I think the main innovation of this model (and this style of modeling in general) is to provide a formal representation of how multiple levels of knowledge can be learned simultaneously in a mathematical framework. This is also (unsurprisingly) something that appeals to me very much. Interestingly, this kind of thing seems to be very similar to the idea of linguistic parameters that nativists talk about. A linguistic parameter would most naturally correspond to hyper-parameters (or hyper-hyper-parameters, etc.), with individual linguistic items providing a way to identify the linguistic parameter value - which then allows generalization to items rarely or not yet seen.
The interesting claim (to me) that the authors make here, of course, is that these hyper-parameters have extremely weak priors and so (perhaps) domain-specific knowledge is not required to set their values.
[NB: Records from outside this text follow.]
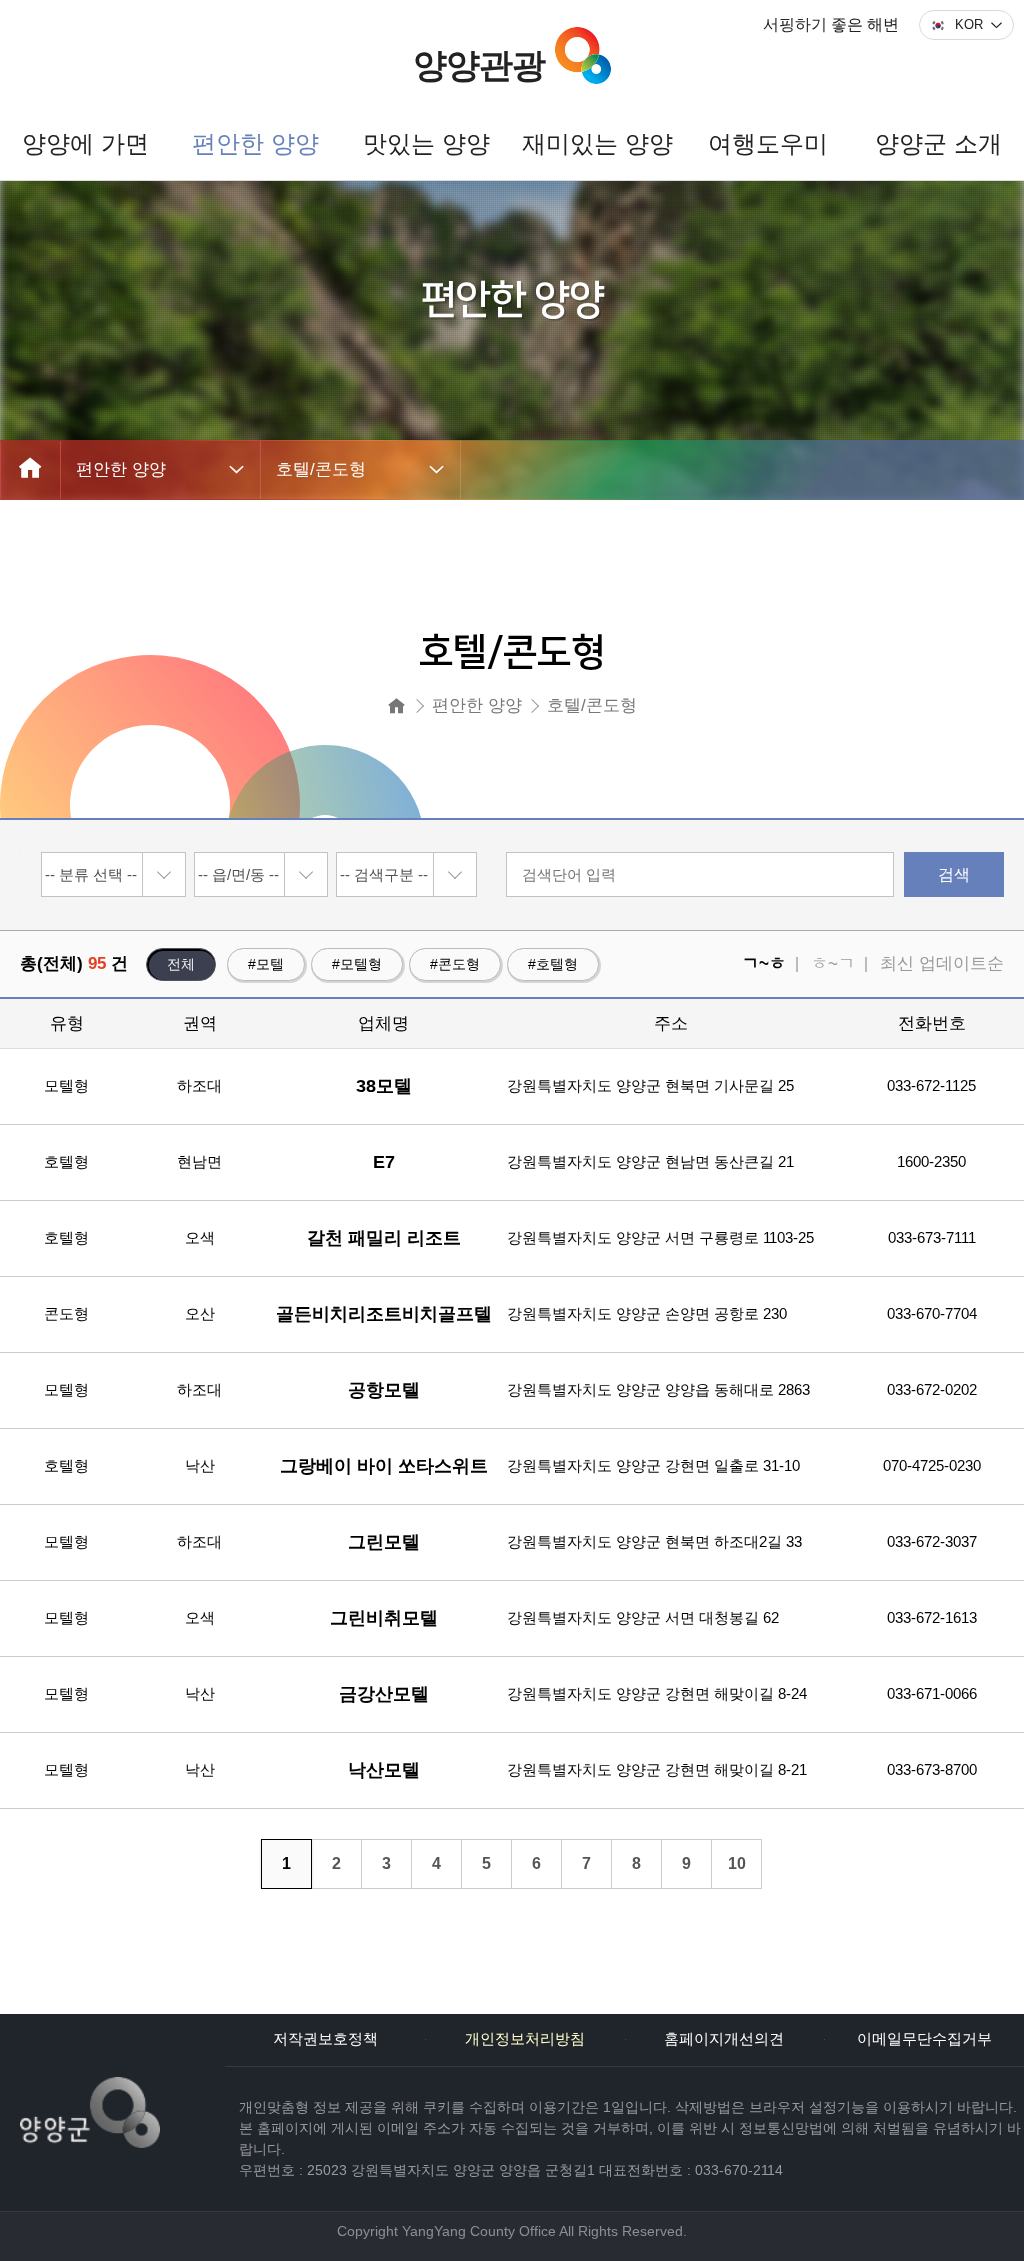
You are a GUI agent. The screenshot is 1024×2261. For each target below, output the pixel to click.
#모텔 (266, 964)
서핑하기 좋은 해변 (831, 24)
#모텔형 (357, 964)
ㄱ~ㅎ (764, 963)
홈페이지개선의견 (724, 2039)
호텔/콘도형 (321, 469)
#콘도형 (455, 964)
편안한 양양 (121, 469)
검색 (954, 874)
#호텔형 (553, 964)
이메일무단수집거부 (924, 2039)
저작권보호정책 (325, 2039)
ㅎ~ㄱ (833, 963)
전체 (181, 964)
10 (737, 1863)
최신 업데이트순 (942, 963)
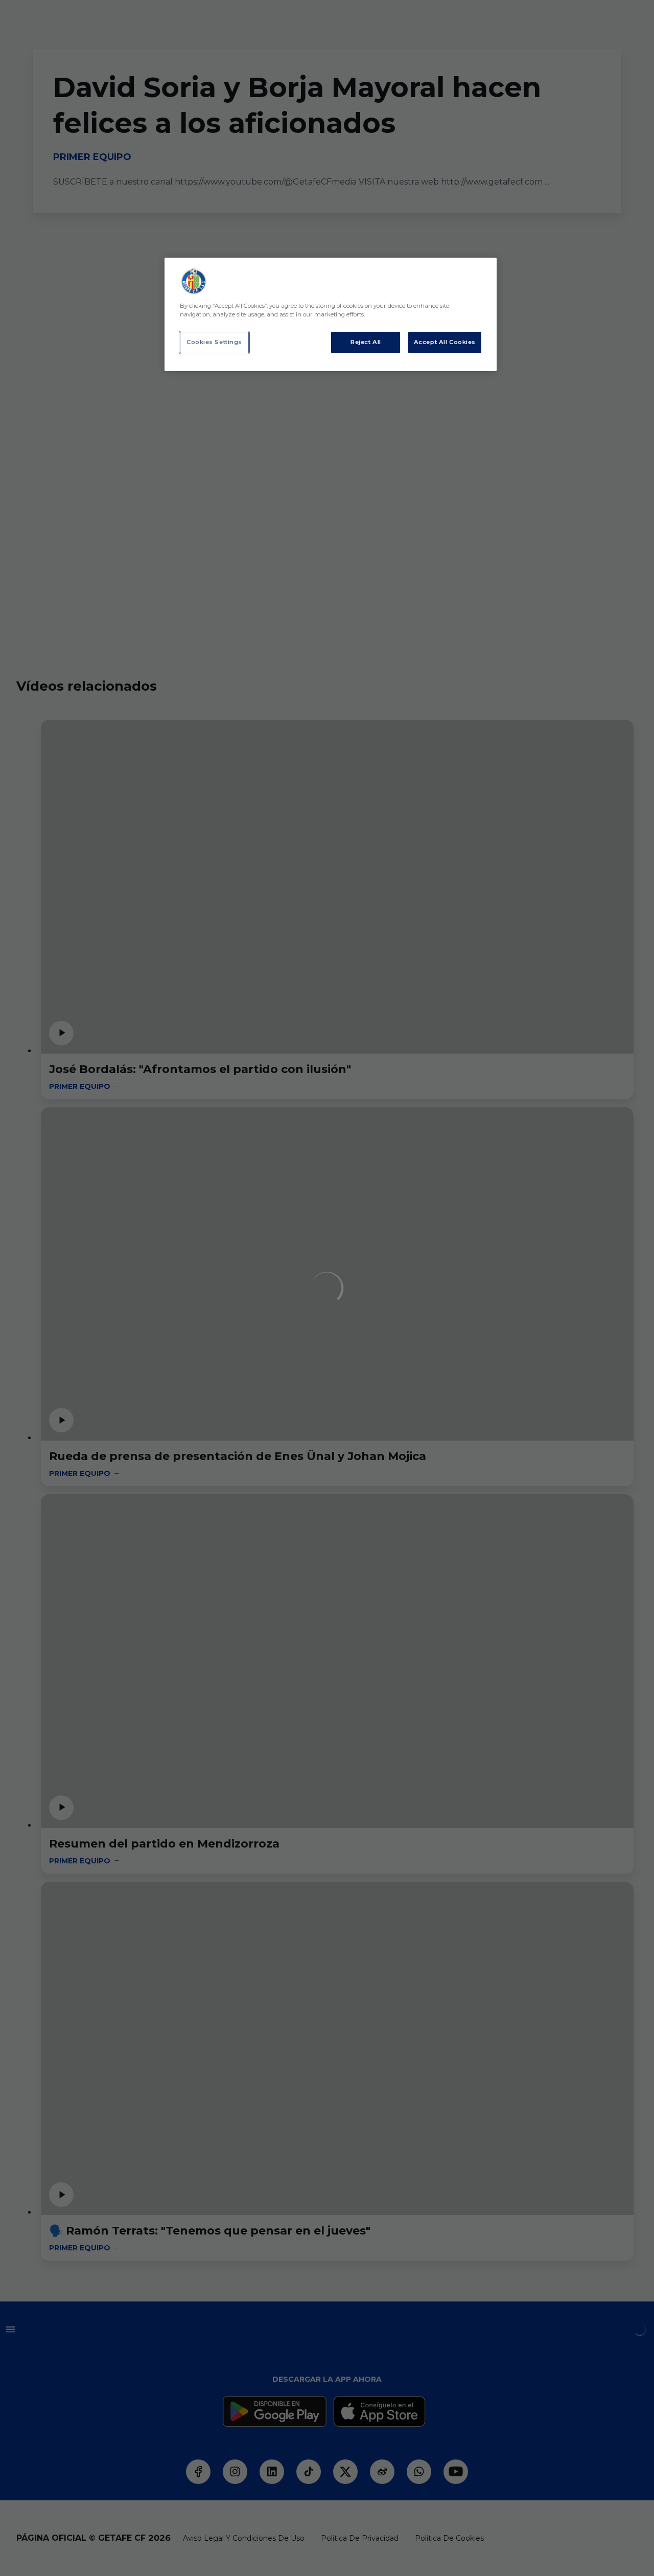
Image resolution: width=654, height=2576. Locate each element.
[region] (331, 314)
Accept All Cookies (445, 342)
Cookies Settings (214, 342)
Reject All (366, 342)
I think this may still leave open the question of how the learner knows what the parameters are, however. In this model, the parameters are domain-general things, but linguistic parameters are often assumed to be domain-specific (ex: head-directionality, subject-drop, etc.). Perhaps the claim would be then that linguistic parameters can be re-imagined as these domain-general parameters, and all the details the domain-specific parameters were originally created to explain would fall out from some interplay between the new domain-general parameters and the data.
Some more targeted thoughts:
p.2, dative alternation restrictions: I admit I have great curiosity about how easy it is to saturate on these kind of restrictions. If they're easily mutable, then they're not necessarily the kind of phenomena that linguists often posit linguistic principles and parameters for. Instead, the alternations that we see would be more a sort of accident of usage, rather than reflecting any deep underlying restrictions of language structure. This idea of "accident of usage" comes up again on p.5, where they mention that the distinctions in usage don't seem to be semantically-driven (no completely reliable semantic cues).
p.12, footnote 4: This footnote mentions that the model doesn't involve memory limitations the way humans do, which leads me to my usual question when dealing with rational models - how do we convert this into a process model? Is it straight-forward to add memory limitations and other processing effects? And then, once you have this, do the results found with the computational-level model still occur? This gets at the difference between "is it possible to do" (yes, apparently) and "is it possible for humans to do" (unclear)?
p.15, related thought to the above one involving the different epochs of training: If this process of running the model's inference engine after every so many data points was taken to its extreme, then it seems we could create an incremental version that does its inference thing after every data point encountered. This would be a first step towards creating a process model, I think.
p.23: related to the large opening comment, with respect to the semantic features: This seems like a place where nativists might want to claim an innate bias to heed certain kinds of semantic features over others. (And then they can think about whether the necessary bias is domain-specific or domain-general.)